A headshot of Lynda Grose

Lynda Grose

Lynda Grose
Professor of Fashion Design and Critical Studies at California College of the Arts

Professor Grose is a fashion designer, author and educator.

“I first became aware of the impacts of fashion products while working as a (conventional) designer in the late 1980’s. As a designer, I started researching not just the operations of the company, the product itself and together with other like minded employees, proposed strategies for product design that had less ecological impact. This resulted in a line of ‘ecologically responsible’ clothing called Ecollection being launched at retail in 1992. This changed my whole career and I have focused on sustainability ever since in my own practice and in my teaching.”

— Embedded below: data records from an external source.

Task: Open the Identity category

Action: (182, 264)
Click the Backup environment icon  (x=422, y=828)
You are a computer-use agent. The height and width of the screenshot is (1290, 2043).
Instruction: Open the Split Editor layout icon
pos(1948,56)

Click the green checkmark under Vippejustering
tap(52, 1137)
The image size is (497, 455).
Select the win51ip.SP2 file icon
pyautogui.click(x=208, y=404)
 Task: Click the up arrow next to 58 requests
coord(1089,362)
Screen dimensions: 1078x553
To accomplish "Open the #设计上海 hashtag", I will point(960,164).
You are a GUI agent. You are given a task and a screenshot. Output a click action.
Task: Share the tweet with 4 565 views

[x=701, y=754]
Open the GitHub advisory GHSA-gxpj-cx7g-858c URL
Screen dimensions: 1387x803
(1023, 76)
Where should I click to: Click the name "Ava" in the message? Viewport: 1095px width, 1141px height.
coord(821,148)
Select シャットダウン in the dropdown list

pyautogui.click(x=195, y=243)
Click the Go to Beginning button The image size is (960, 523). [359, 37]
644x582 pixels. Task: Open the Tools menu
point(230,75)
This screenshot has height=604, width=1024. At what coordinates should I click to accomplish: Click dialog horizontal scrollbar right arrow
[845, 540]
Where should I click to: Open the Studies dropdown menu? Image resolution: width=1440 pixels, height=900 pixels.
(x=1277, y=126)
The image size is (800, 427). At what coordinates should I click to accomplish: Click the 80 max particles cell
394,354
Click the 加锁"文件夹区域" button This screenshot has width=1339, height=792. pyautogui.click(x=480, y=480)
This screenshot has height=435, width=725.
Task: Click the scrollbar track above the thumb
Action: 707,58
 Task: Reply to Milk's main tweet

Learn more about Lynda and her work.

“Fashion is not a problem at all. Humans have naturally adorned themselves for millennia. We express ourselves and connect to others using fashion language/coding. At its best, fashion is a joyful expression of creativity, values and belonging.

The way we currently conduct business is the problem, not only for fashion but across all industries. We extract materials from the natural world at greater speeds and volumes than nature can replenish, process those materials into salable products at greater volumes than people can possibly buy, and create waste at greater speed and volumes than neither nature nor our current industrial processes can process. The business imperative to increase profits every season compels companies to drive costs down while increasing the volume of products they sell. It puts downward pressure on the wages for workers in the supply chain and makes companies ignore costs for cleaning up/mitigating ecological impacts their production causes.”